1 Article; 3,836 Posts

Specializes in Trauma, Teaching. Has 42 years experience.

Into the 80s we were still fighting smoking in the lounge, I remember how proud I was that when I brought it up at staff meeting that they finally banned it during report (but only during report).

I remember the colored pens, and metal bedpans!

These days, the problem is getting the docs to go to their designated area and computers (which still access everything, unlike the nurses that have had just about everything restricted, including the health care article links that are on the hospital page!). They insist on sitting at the nurse's stations and using ours. No where to sit! I tell my students they don't sit, either in the lounge or the station if there is anyone else around.

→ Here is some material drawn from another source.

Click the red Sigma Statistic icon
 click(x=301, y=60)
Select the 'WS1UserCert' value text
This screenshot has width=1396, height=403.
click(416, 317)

We used betadine and a blow dryer for our decubs in LTC.

And the hoops we jumped through to get an IVAC sent to the floor!


4,124 Posts

Dress codes were much more strict then, even when caps had been mostly gotten shot of many DON's, supervisors and head nurses didn't stand for any nonesene on that front.

No heavy or obvious make-up. Ditto for perfume.

No nail polish and or long nails (natural or otherwise).

No jewellery aside from a watch and perhaps one's wedding band. Some head nurses allowed a newly engaged nurse to wear her ring for a few days or weeks, but after that it had to go as well.

If the hospital colors were *blue* for instance and you had a red sweater, it had to go. No, it didn't matter if your granny in County Cork knitted for you, wear it on your own time.

Wearing isolation gowns to either keep warm or hide a badly stained uniform.


32 Posts

Really good thread. I love to hear stories like these. Thanks for sharing them!